# [ASSIGNED TASK]
Please reproduce the listing word for word. Pictures stay out.
%%
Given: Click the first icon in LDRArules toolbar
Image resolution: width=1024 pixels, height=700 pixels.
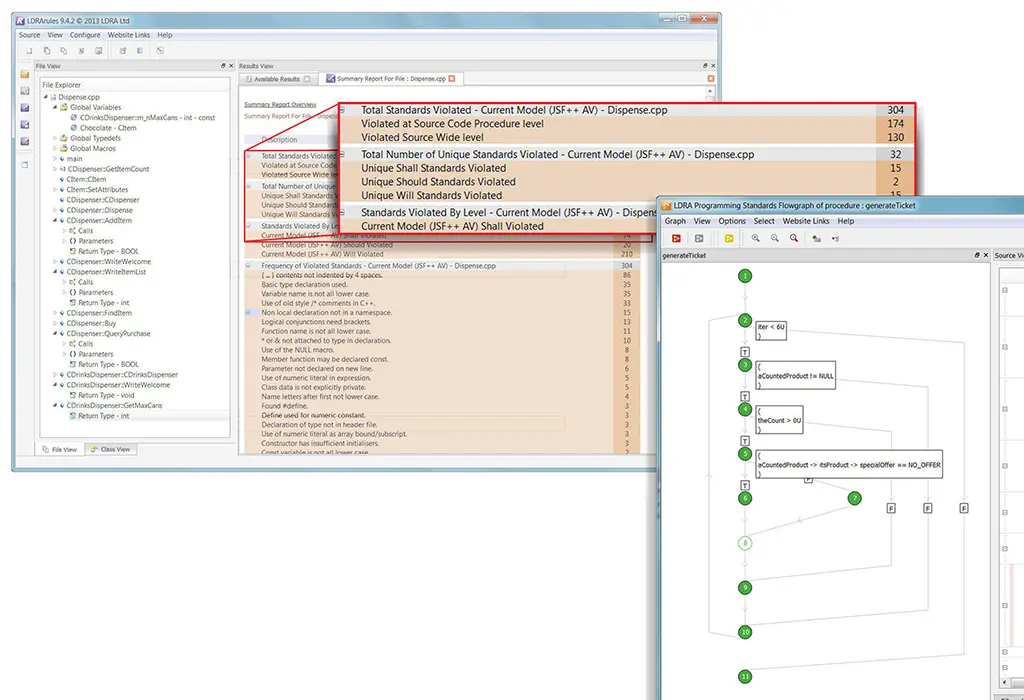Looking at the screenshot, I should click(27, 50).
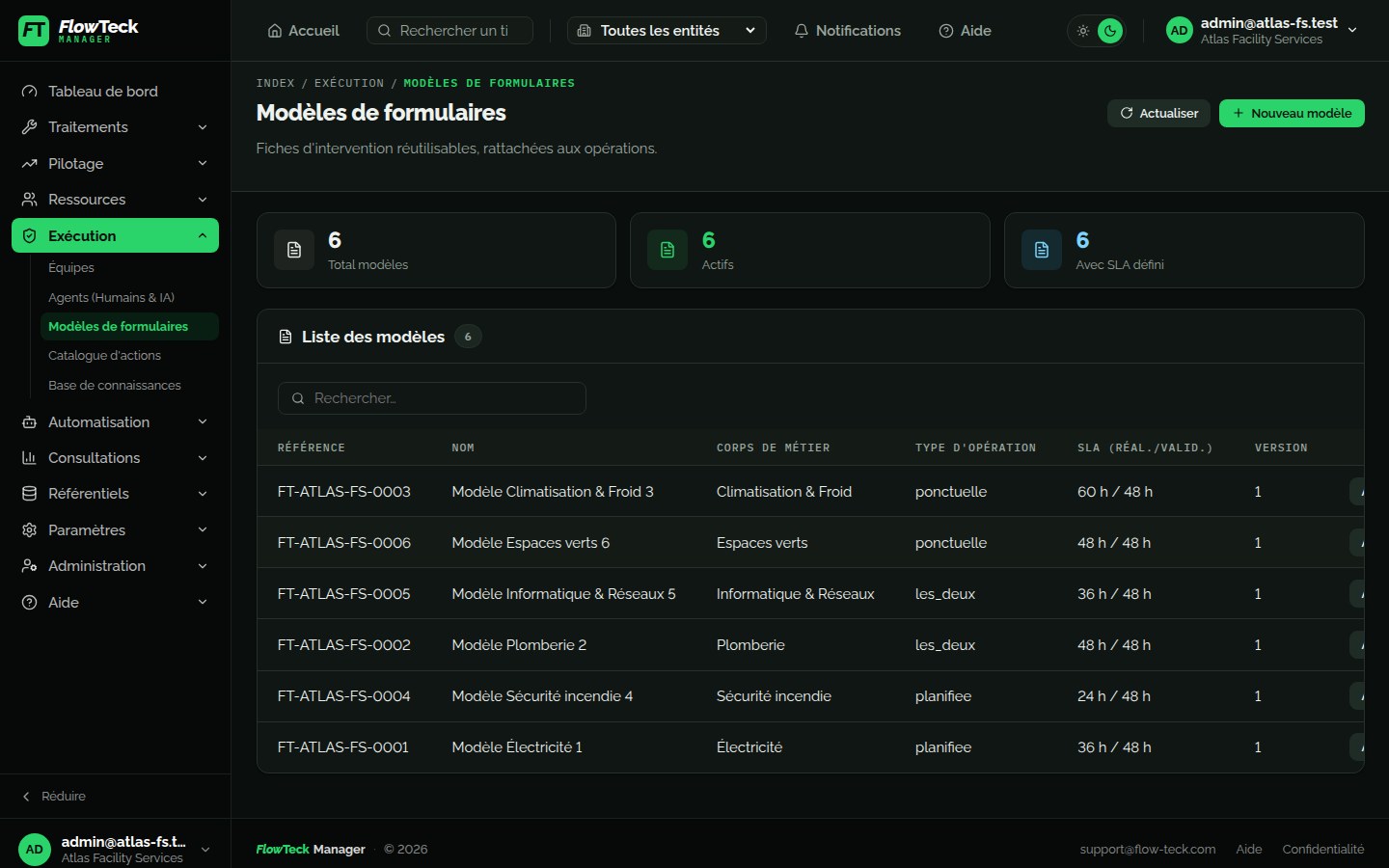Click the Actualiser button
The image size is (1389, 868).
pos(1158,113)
%%
# [ANSWER SPACE]
Given: Click the first icon in LDRArules toolbar
Image resolution: width=1024 pixels, height=700 pixels.
Looking at the screenshot, I should click(27, 50).
Click the Actualiser button
The image size is (1389, 868).
pos(1158,113)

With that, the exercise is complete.